Si se tolera el uso unilateral de la violencia, el asesinato de civiles, actos de piratería y el saqueo
de los recursos de estados soberanos, el mundo se encamina hacia un escenario de confrontación
global de proporciones impredecibles.
Los ataques constituyen un acto criminal que viola flagrantemente tanto el derecho internacional
como la Carta de las Naciones Unidas. Al mismo tiempo, son la culminación de una guerra híbrida
que Estados Unidos ha librado contra Venezuela durante más de dos décadas. El objetivo
siempre ha sido restaurar el control de las empresas estadounidenses sobre los recursos y
riquezas de Venezuela.
Estados Unidos ha querido socavar el proyecto bolivariano que, mediante la nacionalización y el
control de los recursos petroleros, ha creado programas sociales masivos en áreas como salud,
educación y vivienda. El proyecto también ha construido consejos comunales para la
participación ciudadana en la planificación social y el control de los fondos públicos. A pesar de
que la revolución ha tenido elementos contradictorios, dogmáticos y corruptos, ha mantenido el
apoyo de la mayoría popular y no ha podido ser derrotada democráticamente.

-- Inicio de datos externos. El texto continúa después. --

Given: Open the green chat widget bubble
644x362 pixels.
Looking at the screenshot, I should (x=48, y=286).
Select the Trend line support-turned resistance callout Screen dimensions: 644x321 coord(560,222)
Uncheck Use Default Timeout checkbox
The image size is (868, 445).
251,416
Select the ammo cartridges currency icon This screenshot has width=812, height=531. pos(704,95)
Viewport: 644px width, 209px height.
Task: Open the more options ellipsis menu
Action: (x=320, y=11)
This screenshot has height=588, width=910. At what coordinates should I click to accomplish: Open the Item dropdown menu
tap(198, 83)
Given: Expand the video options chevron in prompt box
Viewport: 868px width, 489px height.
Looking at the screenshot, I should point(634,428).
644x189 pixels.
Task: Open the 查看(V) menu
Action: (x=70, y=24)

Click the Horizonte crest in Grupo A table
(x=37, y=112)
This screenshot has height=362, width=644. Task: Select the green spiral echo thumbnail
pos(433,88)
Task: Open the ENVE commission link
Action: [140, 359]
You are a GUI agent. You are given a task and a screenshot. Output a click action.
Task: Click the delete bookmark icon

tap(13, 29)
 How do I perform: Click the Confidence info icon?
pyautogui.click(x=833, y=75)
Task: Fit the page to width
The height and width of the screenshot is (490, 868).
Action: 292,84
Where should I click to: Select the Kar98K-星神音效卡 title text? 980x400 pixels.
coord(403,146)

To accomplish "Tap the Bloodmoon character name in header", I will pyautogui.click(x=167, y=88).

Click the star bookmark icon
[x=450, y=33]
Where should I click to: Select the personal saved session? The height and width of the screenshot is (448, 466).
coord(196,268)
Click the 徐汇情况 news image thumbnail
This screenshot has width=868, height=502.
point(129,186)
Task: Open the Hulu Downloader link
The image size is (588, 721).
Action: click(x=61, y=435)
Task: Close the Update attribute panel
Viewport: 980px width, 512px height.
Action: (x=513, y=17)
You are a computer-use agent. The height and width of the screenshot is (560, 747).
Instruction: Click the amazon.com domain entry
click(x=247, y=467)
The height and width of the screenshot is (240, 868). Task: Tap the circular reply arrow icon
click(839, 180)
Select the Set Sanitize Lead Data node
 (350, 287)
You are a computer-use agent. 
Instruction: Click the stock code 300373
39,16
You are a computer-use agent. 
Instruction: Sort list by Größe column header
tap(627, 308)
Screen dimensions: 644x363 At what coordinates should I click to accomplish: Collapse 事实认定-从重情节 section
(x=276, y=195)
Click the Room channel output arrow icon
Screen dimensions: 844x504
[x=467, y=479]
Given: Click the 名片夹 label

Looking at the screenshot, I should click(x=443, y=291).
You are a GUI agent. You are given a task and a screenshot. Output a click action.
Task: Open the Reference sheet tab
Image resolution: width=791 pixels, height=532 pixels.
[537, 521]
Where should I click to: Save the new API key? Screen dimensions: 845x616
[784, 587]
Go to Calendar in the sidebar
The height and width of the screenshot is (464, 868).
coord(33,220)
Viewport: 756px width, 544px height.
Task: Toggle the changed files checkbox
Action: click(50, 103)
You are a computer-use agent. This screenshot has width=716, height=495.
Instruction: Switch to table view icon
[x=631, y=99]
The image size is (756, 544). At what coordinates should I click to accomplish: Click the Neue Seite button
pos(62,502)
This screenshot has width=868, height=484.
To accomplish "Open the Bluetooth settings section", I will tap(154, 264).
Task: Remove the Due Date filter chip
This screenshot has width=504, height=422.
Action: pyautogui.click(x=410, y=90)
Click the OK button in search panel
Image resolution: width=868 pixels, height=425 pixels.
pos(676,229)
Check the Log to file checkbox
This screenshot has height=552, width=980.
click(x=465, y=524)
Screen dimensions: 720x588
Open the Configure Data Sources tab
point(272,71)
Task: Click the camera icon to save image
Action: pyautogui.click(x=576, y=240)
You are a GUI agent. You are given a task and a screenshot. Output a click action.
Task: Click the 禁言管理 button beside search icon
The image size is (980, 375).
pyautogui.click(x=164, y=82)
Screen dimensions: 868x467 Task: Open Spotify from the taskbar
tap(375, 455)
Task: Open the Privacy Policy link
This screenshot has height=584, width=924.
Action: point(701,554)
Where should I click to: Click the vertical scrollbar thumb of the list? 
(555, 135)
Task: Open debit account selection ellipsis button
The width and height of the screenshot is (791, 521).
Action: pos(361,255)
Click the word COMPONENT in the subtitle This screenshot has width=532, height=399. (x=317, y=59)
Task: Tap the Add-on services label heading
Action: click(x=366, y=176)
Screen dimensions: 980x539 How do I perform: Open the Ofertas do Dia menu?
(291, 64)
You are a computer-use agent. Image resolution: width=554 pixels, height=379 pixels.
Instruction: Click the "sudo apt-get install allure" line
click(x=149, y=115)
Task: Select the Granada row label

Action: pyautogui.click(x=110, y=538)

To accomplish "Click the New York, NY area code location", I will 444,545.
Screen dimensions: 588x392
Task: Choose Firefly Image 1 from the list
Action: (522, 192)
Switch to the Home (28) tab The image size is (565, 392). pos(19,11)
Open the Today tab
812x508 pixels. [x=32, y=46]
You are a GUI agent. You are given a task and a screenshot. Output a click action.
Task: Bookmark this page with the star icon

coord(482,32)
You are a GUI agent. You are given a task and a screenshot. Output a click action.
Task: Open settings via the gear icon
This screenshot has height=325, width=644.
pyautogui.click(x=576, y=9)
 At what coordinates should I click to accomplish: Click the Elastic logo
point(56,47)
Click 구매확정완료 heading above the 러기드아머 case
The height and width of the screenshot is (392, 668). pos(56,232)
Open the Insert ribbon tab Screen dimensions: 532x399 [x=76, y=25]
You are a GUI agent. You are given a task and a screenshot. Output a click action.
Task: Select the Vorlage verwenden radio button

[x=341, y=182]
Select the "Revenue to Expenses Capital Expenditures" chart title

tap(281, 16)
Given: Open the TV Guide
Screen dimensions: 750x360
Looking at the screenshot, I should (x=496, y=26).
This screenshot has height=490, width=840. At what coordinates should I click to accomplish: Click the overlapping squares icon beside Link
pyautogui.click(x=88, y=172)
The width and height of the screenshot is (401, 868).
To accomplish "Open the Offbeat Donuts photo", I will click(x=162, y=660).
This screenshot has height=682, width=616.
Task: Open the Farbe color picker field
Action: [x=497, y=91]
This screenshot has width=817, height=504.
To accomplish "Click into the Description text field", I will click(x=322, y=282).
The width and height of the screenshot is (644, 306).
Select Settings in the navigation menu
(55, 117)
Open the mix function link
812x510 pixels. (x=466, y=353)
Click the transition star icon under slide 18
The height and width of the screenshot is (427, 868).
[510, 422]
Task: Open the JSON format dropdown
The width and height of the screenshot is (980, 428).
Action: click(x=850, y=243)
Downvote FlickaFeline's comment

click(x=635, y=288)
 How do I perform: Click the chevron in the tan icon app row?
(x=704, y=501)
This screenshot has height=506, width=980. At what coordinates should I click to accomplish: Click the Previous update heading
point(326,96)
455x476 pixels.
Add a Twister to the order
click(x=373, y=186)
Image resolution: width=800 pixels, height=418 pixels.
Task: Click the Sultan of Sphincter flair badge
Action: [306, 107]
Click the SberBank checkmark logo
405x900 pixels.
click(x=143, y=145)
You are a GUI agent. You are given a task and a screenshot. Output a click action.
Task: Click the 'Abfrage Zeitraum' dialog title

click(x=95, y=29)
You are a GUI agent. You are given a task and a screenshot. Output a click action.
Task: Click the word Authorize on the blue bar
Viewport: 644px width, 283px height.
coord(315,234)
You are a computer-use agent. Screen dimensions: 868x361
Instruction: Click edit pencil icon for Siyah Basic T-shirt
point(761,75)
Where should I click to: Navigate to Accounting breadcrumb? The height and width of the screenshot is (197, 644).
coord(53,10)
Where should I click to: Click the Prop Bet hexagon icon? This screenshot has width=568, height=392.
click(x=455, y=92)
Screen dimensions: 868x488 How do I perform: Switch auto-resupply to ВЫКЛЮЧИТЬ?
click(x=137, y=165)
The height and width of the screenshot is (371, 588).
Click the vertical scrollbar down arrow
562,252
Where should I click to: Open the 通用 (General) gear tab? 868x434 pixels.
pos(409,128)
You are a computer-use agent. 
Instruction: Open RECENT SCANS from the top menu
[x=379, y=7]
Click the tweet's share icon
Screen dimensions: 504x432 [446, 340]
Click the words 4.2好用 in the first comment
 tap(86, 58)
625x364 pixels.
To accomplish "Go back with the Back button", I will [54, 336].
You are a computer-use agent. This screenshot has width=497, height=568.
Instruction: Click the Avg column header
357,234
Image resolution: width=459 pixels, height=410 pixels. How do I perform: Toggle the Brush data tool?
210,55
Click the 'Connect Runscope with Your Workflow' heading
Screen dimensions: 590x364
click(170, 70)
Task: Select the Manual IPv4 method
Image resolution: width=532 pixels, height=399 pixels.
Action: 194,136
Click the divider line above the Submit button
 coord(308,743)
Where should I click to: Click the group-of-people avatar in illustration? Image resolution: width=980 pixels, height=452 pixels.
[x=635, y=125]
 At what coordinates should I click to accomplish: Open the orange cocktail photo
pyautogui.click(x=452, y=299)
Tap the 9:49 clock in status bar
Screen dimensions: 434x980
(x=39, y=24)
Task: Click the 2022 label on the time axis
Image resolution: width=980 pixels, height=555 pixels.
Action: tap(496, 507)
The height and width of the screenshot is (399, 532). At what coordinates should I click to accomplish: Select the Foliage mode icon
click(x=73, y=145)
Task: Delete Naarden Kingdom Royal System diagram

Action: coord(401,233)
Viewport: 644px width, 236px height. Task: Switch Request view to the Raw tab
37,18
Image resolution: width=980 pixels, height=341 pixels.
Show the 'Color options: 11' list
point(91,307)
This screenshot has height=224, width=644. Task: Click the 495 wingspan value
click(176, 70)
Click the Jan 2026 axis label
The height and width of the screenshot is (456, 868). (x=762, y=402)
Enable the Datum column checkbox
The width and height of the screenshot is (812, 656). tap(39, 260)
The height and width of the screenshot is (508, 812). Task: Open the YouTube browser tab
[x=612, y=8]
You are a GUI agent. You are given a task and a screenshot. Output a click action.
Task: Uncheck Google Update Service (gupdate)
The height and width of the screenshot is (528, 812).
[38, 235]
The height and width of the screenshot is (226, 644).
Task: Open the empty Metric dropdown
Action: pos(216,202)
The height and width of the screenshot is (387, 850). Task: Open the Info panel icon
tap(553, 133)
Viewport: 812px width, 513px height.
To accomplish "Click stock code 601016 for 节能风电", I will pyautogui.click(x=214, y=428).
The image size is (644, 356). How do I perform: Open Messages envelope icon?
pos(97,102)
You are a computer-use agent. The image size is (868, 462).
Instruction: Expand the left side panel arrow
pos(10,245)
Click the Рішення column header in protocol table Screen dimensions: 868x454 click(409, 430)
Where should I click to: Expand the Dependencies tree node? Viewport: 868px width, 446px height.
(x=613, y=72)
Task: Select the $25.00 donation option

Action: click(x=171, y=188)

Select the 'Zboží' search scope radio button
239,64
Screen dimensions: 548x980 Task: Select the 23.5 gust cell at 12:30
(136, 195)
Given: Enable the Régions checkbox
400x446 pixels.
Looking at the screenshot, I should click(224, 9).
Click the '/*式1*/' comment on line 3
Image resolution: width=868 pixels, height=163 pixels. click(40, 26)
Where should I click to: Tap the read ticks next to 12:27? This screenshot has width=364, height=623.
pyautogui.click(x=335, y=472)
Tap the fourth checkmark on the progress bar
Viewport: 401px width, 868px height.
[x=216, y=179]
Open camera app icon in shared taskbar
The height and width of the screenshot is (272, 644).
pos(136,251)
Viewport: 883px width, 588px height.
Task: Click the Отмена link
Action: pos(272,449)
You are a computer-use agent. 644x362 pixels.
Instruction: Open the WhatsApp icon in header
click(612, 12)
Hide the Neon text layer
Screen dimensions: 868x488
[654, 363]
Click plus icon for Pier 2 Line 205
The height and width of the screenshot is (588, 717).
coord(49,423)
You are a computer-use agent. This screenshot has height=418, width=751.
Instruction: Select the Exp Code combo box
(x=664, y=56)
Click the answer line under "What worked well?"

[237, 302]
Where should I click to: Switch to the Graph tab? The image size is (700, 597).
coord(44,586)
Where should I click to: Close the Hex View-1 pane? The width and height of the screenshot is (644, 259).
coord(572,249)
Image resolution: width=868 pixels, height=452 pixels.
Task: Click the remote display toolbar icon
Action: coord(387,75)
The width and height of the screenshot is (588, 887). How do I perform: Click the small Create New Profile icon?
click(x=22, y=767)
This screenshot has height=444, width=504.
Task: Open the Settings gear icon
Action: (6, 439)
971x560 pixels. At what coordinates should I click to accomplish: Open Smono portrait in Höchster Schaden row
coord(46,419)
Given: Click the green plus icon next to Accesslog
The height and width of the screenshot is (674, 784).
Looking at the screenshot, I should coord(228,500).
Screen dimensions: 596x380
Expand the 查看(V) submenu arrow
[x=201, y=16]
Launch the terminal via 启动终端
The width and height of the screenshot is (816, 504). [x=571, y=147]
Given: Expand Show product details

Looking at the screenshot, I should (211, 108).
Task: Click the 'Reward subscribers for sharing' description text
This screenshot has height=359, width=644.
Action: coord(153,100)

Tras la muerte de Chávez en 2013, la guerra híbrida se intensificó mediante el bloqueo
económico, la fuga de capitales y ataques monetarios, campañas mediáticas, sabotajes y apoyo a
«líderes de la oposición» impopulares como María Corina Machado. Y ahora, mediante una
violenta invasión militar de un país que no representa amenaza alguna para Estados Unidos.
La crisis económica y política de Venezuela no puede, por tanto, separarse del estrangulamiento
que la potencia ha ejercido sobre el país para forzarlo a volver bajo su dominio.
El pueblo venezolano tiene derecho a la soberanía, derecho a determinar su propio futuro sin la
injerencia extranjera y, sobre todo, derecho a una vida en paz y cooperación.
Por ello, la Asociación Sueco-Cubana exige que cesen inmediatamente las agresiones de Estados
Unidos y que se respete la soberanía del pueblo venezolano.